** TASK INSTRUCTIONS **
Give back all the data below exactly as it is shown.

___ MATERIAL TO PROCESS

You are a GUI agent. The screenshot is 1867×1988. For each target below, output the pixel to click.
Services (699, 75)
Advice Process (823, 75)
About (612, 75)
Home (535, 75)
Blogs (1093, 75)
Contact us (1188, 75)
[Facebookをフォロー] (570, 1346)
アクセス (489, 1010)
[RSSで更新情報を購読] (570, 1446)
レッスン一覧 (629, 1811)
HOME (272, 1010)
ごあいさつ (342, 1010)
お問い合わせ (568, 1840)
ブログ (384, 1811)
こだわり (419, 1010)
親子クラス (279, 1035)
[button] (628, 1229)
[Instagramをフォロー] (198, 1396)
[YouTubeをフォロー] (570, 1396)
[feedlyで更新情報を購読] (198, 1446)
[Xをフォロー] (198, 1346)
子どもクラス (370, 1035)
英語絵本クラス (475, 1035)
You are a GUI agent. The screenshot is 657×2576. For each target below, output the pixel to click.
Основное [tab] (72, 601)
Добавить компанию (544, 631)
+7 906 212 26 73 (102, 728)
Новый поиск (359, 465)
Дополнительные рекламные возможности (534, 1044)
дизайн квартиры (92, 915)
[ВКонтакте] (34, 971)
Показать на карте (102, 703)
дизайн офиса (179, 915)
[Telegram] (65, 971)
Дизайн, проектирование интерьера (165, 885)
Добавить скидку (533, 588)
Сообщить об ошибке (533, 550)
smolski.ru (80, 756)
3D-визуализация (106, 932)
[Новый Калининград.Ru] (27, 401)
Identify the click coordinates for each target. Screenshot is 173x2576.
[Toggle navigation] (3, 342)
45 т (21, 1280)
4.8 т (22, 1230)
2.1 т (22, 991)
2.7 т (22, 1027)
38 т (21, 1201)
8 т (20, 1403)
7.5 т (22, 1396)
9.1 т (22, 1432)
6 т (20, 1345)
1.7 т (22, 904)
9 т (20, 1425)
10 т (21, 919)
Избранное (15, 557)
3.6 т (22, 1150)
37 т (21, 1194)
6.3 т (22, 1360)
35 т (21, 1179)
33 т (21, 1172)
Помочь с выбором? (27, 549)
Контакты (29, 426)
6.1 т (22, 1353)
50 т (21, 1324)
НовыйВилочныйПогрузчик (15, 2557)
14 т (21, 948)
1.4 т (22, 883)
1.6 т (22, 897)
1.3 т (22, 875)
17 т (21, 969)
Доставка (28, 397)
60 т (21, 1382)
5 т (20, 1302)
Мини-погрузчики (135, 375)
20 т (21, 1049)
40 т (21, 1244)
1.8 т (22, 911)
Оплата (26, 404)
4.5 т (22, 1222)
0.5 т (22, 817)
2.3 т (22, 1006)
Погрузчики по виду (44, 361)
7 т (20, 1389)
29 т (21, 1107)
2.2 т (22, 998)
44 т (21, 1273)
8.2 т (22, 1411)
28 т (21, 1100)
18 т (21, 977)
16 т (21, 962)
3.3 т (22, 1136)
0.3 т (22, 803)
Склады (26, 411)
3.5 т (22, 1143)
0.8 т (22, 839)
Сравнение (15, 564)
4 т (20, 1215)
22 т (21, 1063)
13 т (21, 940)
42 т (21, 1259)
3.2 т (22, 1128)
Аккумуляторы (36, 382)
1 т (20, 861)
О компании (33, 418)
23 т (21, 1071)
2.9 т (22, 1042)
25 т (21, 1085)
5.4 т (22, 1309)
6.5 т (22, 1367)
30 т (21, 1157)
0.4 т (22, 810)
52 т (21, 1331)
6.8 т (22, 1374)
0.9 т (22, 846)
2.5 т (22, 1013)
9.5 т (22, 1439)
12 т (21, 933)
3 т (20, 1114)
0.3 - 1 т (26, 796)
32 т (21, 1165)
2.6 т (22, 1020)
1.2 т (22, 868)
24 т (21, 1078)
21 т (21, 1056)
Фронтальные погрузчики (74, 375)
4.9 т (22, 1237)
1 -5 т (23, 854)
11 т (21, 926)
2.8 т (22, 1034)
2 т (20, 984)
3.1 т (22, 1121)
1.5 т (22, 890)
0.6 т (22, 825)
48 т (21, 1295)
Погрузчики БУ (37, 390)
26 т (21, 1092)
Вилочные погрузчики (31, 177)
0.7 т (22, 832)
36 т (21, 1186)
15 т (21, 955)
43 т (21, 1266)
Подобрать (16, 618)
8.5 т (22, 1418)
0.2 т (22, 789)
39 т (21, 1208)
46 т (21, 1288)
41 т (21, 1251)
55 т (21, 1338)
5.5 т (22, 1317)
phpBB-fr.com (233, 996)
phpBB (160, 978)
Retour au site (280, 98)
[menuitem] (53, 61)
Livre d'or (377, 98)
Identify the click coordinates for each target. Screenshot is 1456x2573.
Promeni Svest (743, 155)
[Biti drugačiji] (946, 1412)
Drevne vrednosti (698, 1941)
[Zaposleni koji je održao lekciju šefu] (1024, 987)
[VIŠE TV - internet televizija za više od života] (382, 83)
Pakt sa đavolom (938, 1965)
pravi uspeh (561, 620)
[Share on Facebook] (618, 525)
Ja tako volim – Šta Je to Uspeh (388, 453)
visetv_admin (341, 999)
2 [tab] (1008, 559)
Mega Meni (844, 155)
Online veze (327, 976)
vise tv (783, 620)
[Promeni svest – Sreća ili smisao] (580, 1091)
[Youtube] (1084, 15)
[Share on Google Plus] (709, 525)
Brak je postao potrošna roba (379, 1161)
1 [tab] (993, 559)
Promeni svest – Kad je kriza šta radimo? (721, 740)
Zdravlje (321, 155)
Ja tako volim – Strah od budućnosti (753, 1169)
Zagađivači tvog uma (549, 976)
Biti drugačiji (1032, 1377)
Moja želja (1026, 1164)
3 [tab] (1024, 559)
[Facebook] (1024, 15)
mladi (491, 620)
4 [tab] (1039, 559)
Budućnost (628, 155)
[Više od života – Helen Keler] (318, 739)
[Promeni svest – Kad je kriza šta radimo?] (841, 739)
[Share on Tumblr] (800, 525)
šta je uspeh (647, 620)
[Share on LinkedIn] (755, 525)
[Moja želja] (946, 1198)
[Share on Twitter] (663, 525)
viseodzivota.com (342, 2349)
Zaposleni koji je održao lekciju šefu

______

** EXERCISE ANSWER **
You are a GUI agent. The screenshot is 1867×1988. For each target below, output the pixel to click.
Services (699, 75)
Advice Process (823, 75)
About (612, 75)
Home (535, 75)
Blogs (1093, 75)
Contact us (1188, 75)
[Facebookをフォロー] (570, 1346)
アクセス (489, 1010)
[RSSで更新情報を購読] (570, 1446)
レッスン一覧 (629, 1811)
HOME (272, 1010)
ごあいさつ (342, 1010)
お問い合わせ (568, 1840)
ブログ (384, 1811)
こだわり (419, 1010)
親子クラス (279, 1035)
[button] (628, 1229)
[Instagramをフォロー] (198, 1396)
[YouTubeをフォロー] (570, 1396)
[feedlyで更新情報を購読] (198, 1446)
[Xをフォロー] (198, 1346)
子どもクラス (370, 1035)
英語絵本クラス (475, 1035)
You are a GUI agent. The screenshot is 657×2576. For each target below, output the pixel to click.
Основное [tab] (72, 601)
Добавить компанию (544, 631)
+7 906 212 26 73 (102, 728)
Новый поиск (359, 465)
Дополнительные рекламные возможности (534, 1044)
дизайн квартиры (92, 915)
[ВКонтакте] (34, 971)
Показать на карте (102, 703)
дизайн офиса (179, 915)
[Telegram] (65, 971)
Дизайн, проектирование интерьера (165, 885)
Добавить скидку (533, 588)
Сообщить об ошибке (533, 550)
smolski.ru (80, 756)
3D-визуализация (106, 932)
[Новый Калининград.Ru] (27, 401)
Identify the click coordinates for each target. Screenshot is 173x2576.
[Toggle navigation] (3, 342)
45 т (21, 1280)
4.8 т (22, 1230)
2.1 т (22, 991)
2.7 т (22, 1027)
38 т (21, 1201)
8 т (20, 1403)
7.5 т (22, 1396)
9.1 т (22, 1432)
6 т (20, 1345)
1.7 т (22, 904)
9 т (20, 1425)
10 т (21, 919)
Избранное (15, 557)
3.6 т (22, 1150)
37 т (21, 1194)
6.3 т (22, 1360)
35 т (21, 1179)
33 т (21, 1172)
Помочь с выбором? (27, 549)
Контакты (29, 426)
6.1 т (22, 1353)
50 т (21, 1324)
НовыйВилочныйПогрузчик (15, 2557)
14 т (21, 948)
1.4 т (22, 883)
1.6 т (22, 897)
1.3 т (22, 875)
17 т (21, 969)
Доставка (28, 397)
60 т (21, 1382)
5 т (20, 1302)
Мини-погрузчики (135, 375)
20 т (21, 1049)
40 т (21, 1244)
1.8 т (22, 911)
Оплата (26, 404)
4.5 т (22, 1222)
0.5 т (22, 817)
2.3 т (22, 1006)
Погрузчики по виду (44, 361)
7 т (20, 1389)
29 т (21, 1107)
2.2 т (22, 998)
44 т (21, 1273)
8.2 т (22, 1411)
28 т (21, 1100)
18 т (21, 977)
16 т (21, 962)
3.3 т (22, 1136)
0.3 т (22, 803)
Склады (26, 411)
3.5 т (22, 1143)
0.8 т (22, 839)
Сравнение (15, 564)
4 т (20, 1215)
22 т (21, 1063)
13 т (21, 940)
42 т (21, 1259)
3.2 т (22, 1128)
Аккумуляторы (36, 382)
1 т (20, 861)
О компании (33, 418)
23 т (21, 1071)
2.9 т (22, 1042)
25 т (21, 1085)
5.4 т (22, 1309)
6.5 т (22, 1367)
30 т (21, 1157)
0.4 т (22, 810)
52 т (21, 1331)
6.8 т (22, 1374)
0.9 т (22, 846)
2.5 т (22, 1013)
9.5 т (22, 1439)
12 т (21, 933)
3 т (20, 1114)
0.3 - 1 т (26, 796)
32 т (21, 1165)
2.6 т (22, 1020)
1.2 т (22, 868)
24 т (21, 1078)
21 т (21, 1056)
Фронтальные погрузчики (74, 375)
4.9 т (22, 1237)
1 -5 т (23, 854)
11 т (21, 926)
2.8 т (22, 1034)
2 т (20, 984)
3.1 т (22, 1121)
1.5 т (22, 890)
0.6 т (22, 825)
48 т (21, 1295)
Погрузчики БУ (37, 390)
26 т (21, 1092)
Вилочные погрузчики (31, 177)
0.7 т (22, 832)
36 т (21, 1186)
15 т (21, 955)
43 т (21, 1266)
Подобрать (16, 618)
8.5 т (22, 1418)
0.2 т (22, 789)
39 т (21, 1208)
46 т (21, 1288)
41 т (21, 1251)
55 т (21, 1338)
5.5 т (22, 1317)
phpBB-fr.com (233, 996)
phpBB (160, 978)
Retour au site (280, 98)
[menuitem] (53, 61)
Livre d'or (377, 98)
Identify the click coordinates for each target. Screenshot is 1456x2573.
Promeni Svest (743, 155)
[Biti drugačiji] (946, 1412)
Drevne vrednosti (698, 1941)
[Zaposleni koji je održao lekciju šefu] (1024, 987)
[VIŠE TV - internet televizija za više od života] (382, 83)
Pakt sa đavolom (938, 1965)
pravi uspeh (561, 620)
[Share on Facebook] (618, 525)
Ja tako volim – Šta Je to Uspeh (388, 453)
visetv_admin (341, 999)
2 [tab] (1008, 559)
Mega Meni (844, 155)
Online veze (327, 976)
vise tv (783, 620)
[Promeni svest – Sreća ili smisao] (580, 1091)
[Youtube] (1084, 15)
[Share on Google Plus] (709, 525)
Brak je postao potrošna roba (379, 1161)
1 [tab] (993, 559)
Promeni svest – Kad je kriza šta radimo? (721, 740)
Zdravlje (321, 155)
Ja tako volim – Strah od budućnosti (753, 1169)
Zagađivači tvog uma (549, 976)
Biti drugačiji (1032, 1377)
Moja želja (1026, 1164)
3 [tab] (1024, 559)
[Facebook] (1024, 15)
mladi (491, 620)
4 [tab] (1039, 559)
Budućnost (628, 155)
[Više od života – Helen Keler] (318, 739)
[Promeni svest – Kad je kriza šta radimo?] (841, 739)
[Share on Tumblr] (800, 525)
šta je uspeh (647, 620)
[Share on LinkedIn] (755, 525)
[Moja želja] (946, 1198)
[Share on Twitter] (663, 525)
viseodzivota.com (342, 2349)
Zaposleni koji je održao lekciju šefu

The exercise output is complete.